On June 18, the South Pearl Street corridor will be flooded with people coming together for the Juneteenth Freedom Festival.  

“Last year when it was the first official federal holiday we had roughly 6,000 people come out throughout the day,” said Travon Jackson, executive director of the African American Cultural Center.

And this year that number is expected to double. This is the second year that the holiday is recognized nationally. But community members have celebrated Juneteenth in Albany for the past 19 years.

“We follow in the tradition of the festival which were free people dancing in celebration of culture and food as they reimagined it in this space that they were forced to inhabit,” said Jackson.

Jackson has been planning the freedom festival since December and is excited to finally see it all come together.

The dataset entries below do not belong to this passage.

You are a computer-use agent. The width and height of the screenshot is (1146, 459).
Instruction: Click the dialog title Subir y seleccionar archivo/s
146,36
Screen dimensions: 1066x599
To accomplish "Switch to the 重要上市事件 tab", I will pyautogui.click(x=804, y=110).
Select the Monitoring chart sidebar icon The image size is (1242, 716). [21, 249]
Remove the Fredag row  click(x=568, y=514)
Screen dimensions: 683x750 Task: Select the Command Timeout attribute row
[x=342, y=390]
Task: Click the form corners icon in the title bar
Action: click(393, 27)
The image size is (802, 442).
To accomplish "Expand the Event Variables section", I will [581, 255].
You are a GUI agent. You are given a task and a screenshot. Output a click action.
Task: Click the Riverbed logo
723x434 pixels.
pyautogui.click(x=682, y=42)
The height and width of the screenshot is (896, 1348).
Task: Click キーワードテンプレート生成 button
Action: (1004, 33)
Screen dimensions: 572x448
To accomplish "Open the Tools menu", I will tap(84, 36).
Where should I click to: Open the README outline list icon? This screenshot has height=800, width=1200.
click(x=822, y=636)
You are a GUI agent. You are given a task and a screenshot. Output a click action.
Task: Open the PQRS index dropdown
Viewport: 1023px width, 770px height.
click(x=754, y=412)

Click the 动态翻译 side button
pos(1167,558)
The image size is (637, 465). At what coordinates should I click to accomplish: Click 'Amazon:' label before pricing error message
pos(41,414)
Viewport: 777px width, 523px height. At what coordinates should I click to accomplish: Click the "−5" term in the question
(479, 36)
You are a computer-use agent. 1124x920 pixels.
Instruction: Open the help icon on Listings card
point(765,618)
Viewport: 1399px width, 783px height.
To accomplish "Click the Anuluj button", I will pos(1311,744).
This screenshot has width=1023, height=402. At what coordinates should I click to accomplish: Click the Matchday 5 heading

“On that day when you come to that street in this neighborhood we created a free space for you to roam and be welcome and considered as equal,” said Jackson.

Music, food and games will all be featured at the annual event to celebrate Black culture and community. But Jackson says it’s also a day of confronting social issues and standing together against hate.

“As I meditate on the tragedy and modern lyncching that happened in Buffalo, we understand that our efforts to build a grocery store are near the same distance and approximate the same characteristics of the target to that hate crime. So this year, specifically, with the federal holiday being recognized but our people still being hunted. We resonate on safety and love,” said Jackson.

By bringing together people from the community, Jackson hopes that this day will amplify peace and hope.

“This is the gallery in my house, it's not very big but it's some of my favorite pieces,” said Liana'kim Sepulveda.

Sepulveda is one of the many artists attending the festival. She began showcasing her work in 2017 and has returned every year since.

“Everybody that knows Juneteenth knows it's the biggest event of the year and it's the most stressful moment of our lives of the year but they were like just do it. And from there my confidence has built up,” said Sepulveda.

But this time around she’s doing something a little different, she will be performing spoken word from her poetry book, Growing Pains.